Goal | Copy the rows below, substituting "screen automation agent" for each occurrence of "computer-use agent" and leaving all other text as it is.

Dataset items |
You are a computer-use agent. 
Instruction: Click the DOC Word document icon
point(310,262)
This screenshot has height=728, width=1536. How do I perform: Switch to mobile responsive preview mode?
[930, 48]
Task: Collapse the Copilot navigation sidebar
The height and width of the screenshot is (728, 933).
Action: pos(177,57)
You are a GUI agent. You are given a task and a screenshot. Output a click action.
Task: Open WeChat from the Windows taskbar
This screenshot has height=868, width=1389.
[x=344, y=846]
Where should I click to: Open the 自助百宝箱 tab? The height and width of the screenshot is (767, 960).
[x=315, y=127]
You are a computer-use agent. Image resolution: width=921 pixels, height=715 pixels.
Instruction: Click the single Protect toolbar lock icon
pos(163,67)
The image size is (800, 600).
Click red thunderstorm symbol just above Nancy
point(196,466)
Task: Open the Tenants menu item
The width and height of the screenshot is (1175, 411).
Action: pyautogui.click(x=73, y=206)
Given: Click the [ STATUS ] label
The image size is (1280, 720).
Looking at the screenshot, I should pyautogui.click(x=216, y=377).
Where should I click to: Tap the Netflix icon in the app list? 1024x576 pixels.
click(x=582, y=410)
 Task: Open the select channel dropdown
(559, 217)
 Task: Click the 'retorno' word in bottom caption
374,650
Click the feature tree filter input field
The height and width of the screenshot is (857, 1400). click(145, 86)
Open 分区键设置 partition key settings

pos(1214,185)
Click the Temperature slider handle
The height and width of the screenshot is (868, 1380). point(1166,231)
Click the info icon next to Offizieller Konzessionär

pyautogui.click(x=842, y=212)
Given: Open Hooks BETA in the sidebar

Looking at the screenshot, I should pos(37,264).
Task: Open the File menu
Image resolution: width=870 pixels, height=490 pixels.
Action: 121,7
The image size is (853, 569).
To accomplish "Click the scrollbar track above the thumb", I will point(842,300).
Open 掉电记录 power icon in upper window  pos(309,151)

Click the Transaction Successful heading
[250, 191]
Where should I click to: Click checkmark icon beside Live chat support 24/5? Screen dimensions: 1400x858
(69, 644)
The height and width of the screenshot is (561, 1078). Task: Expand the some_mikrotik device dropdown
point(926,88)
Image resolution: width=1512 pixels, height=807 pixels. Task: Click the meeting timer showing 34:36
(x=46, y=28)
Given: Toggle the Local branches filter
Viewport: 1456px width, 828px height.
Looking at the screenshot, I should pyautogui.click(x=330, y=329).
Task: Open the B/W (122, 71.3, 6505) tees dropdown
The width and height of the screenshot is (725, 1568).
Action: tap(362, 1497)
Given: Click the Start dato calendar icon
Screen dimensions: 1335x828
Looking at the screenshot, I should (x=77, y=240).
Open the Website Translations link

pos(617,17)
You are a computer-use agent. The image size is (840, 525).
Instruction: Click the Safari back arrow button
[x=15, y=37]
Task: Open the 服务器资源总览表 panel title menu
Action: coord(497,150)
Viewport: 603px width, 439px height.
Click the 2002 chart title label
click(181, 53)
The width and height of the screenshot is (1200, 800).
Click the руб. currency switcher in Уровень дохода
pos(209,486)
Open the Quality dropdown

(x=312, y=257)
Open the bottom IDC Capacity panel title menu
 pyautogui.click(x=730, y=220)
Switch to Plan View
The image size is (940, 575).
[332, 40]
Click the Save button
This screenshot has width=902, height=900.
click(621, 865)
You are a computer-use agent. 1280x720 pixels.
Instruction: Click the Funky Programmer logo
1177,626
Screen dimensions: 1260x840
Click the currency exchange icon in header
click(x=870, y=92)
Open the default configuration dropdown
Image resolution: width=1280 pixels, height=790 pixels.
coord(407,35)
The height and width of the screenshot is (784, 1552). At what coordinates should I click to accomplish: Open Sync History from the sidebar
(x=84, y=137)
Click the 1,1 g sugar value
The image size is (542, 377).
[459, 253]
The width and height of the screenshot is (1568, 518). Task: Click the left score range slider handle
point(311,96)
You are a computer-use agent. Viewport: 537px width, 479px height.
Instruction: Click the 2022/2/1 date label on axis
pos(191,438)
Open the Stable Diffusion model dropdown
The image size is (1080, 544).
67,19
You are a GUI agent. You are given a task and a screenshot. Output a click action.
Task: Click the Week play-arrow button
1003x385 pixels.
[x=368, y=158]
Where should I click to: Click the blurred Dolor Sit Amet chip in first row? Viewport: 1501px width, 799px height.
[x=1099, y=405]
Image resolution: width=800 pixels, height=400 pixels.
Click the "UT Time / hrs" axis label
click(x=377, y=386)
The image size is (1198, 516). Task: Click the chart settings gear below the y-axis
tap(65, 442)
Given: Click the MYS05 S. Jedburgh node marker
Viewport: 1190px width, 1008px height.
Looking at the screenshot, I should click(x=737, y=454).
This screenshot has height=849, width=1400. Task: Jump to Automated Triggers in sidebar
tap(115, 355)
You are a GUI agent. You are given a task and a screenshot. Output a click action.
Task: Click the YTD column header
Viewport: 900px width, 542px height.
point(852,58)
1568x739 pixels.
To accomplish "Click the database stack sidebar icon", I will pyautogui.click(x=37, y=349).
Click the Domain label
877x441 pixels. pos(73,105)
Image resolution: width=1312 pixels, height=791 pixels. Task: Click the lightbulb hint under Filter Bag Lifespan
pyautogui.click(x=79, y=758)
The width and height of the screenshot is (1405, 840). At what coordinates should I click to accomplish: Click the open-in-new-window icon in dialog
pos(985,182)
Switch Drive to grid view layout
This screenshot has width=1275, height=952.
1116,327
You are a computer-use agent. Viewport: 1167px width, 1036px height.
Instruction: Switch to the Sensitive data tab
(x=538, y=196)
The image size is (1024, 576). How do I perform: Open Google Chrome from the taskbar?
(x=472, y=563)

Expected answer |
You are a screen automation agent. 
Instruction: Click the DOC Word document icon
point(310,262)
This screenshot has height=728, width=1536. How do I perform: Switch to mobile responsive preview mode?
[930, 48]
Task: Collapse the Copilot navigation sidebar
The height and width of the screenshot is (728, 933).
Action: pos(177,57)
You are a GUI agent. You are given a task and a screenshot. Output a click action.
Task: Open WeChat from the Windows taskbar
This screenshot has height=868, width=1389.
[x=344, y=846]
Where should I click to: Open the 自助百宝箱 tab? The height and width of the screenshot is (767, 960).
[x=315, y=127]
You are a screen automation agent. Image resolution: width=921 pixels, height=715 pixels.
Instruction: Click the single Protect toolbar lock icon
pos(163,67)
The image size is (800, 600).
Click red thunderstorm symbol just above Nancy
point(196,466)
Task: Open the Tenants menu item
The width and height of the screenshot is (1175, 411).
Action: pyautogui.click(x=73, y=206)
Given: Click the [ STATUS ] label
The image size is (1280, 720).
Looking at the screenshot, I should pyautogui.click(x=216, y=377).
Where should I click to: Tap the Netflix icon in the app list? 1024x576 pixels.
click(x=582, y=410)
 Task: Open the select channel dropdown
(559, 217)
 Task: Click the 'retorno' word in bottom caption
374,650
Click the feature tree filter input field
The height and width of the screenshot is (857, 1400). click(145, 86)
Open 分区键设置 partition key settings

pos(1214,185)
Click the Temperature slider handle
The height and width of the screenshot is (868, 1380). point(1166,231)
Click the info icon next to Offizieller Konzessionär

pyautogui.click(x=842, y=212)
Given: Open Hooks BETA in the sidebar

Looking at the screenshot, I should pos(37,264).
Task: Open the File menu
Image resolution: width=870 pixels, height=490 pixels.
Action: 121,7
The image size is (853, 569).
To accomplish "Click the scrollbar track above the thumb", I will point(842,300).
Open 掉电记录 power icon in upper window  pos(309,151)

Click the Transaction Successful heading
[250, 191]
Where should I click to: Click checkmark icon beside Live chat support 24/5? Screen dimensions: 1400x858
(69, 644)
The height and width of the screenshot is (561, 1078). Task: Expand the some_mikrotik device dropdown
point(926,88)
Image resolution: width=1512 pixels, height=807 pixels. Task: Click the meeting timer showing 34:36
(x=46, y=28)
Given: Toggle the Local branches filter
Viewport: 1456px width, 828px height.
Looking at the screenshot, I should pyautogui.click(x=330, y=329).
Task: Open the B/W (122, 71.3, 6505) tees dropdown
The width and height of the screenshot is (725, 1568).
Action: tap(362, 1497)
Given: Click the Start dato calendar icon
Screen dimensions: 1335x828
Looking at the screenshot, I should (x=77, y=240).
Open the Website Translations link

pos(617,17)
You are a screen automation agent. The image size is (840, 525).
Instruction: Click the Safari back arrow button
[x=15, y=37]
Task: Open the 服务器资源总览表 panel title menu
Action: coord(497,150)
Viewport: 603px width, 439px height.
Click the 2002 chart title label
click(181, 53)
The width and height of the screenshot is (1200, 800).
Click the руб. currency switcher in Уровень дохода
pos(209,486)
Open the Quality dropdown

(x=312, y=257)
Open the bottom IDC Capacity panel title menu
 pyautogui.click(x=730, y=220)
Switch to Plan View
The image size is (940, 575).
[332, 40]
Click the Save button
This screenshot has width=902, height=900.
click(621, 865)
You are a screen automation agent. 1280x720 pixels.
Instruction: Click the Funky Programmer logo
1177,626
Screen dimensions: 1260x840
Click the currency exchange icon in header
click(x=870, y=92)
Open the default configuration dropdown
Image resolution: width=1280 pixels, height=790 pixels.
coord(407,35)
The height and width of the screenshot is (784, 1552). At what coordinates should I click to accomplish: Open Sync History from the sidebar
(x=84, y=137)
Click the 1,1 g sugar value
The image size is (542, 377).
[459, 253]
The width and height of the screenshot is (1568, 518). Task: Click the left score range slider handle
point(311,96)
You are a screen automation agent. Viewport: 537px width, 479px height.
Instruction: Click the 2022/2/1 date label on axis
pos(191,438)
Open the Stable Diffusion model dropdown
The image size is (1080, 544).
67,19
You are a GUI agent. You are given a task and a screenshot. Output a click action.
Task: Click the Week play-arrow button
1003x385 pixels.
[x=368, y=158]
Where should I click to: Click the blurred Dolor Sit Amet chip in first row? Viewport: 1501px width, 799px height.
[x=1099, y=405]
Image resolution: width=800 pixels, height=400 pixels.
Click the "UT Time / hrs" axis label
click(x=377, y=386)
The image size is (1198, 516). Task: Click the chart settings gear below the y-axis
tap(65, 442)
Given: Click the MYS05 S. Jedburgh node marker
Viewport: 1190px width, 1008px height.
Looking at the screenshot, I should click(x=737, y=454).
This screenshot has height=849, width=1400. Task: Jump to Automated Triggers in sidebar
tap(115, 355)
You are a GUI agent. You are given a task and a screenshot. Output a click action.
Task: Click the YTD column header
Viewport: 900px width, 542px height.
point(852,58)
1568x739 pixels.
To accomplish "Click the database stack sidebar icon", I will pyautogui.click(x=37, y=349).
Click the Domain label
877x441 pixels. pos(73,105)
Image resolution: width=1312 pixels, height=791 pixels. Task: Click the lightbulb hint under Filter Bag Lifespan
pyautogui.click(x=79, y=758)
The width and height of the screenshot is (1405, 840). At what coordinates should I click to accomplish: Click the open-in-new-window icon in dialog
pos(985,182)
Switch Drive to grid view layout
This screenshot has width=1275, height=952.
1116,327
You are a screen automation agent. Viewport: 1167px width, 1036px height.
Instruction: Switch to the Sensitive data tab
(x=538, y=196)
The image size is (1024, 576). How do I perform: Open Google Chrome from the taskbar?
(x=472, y=563)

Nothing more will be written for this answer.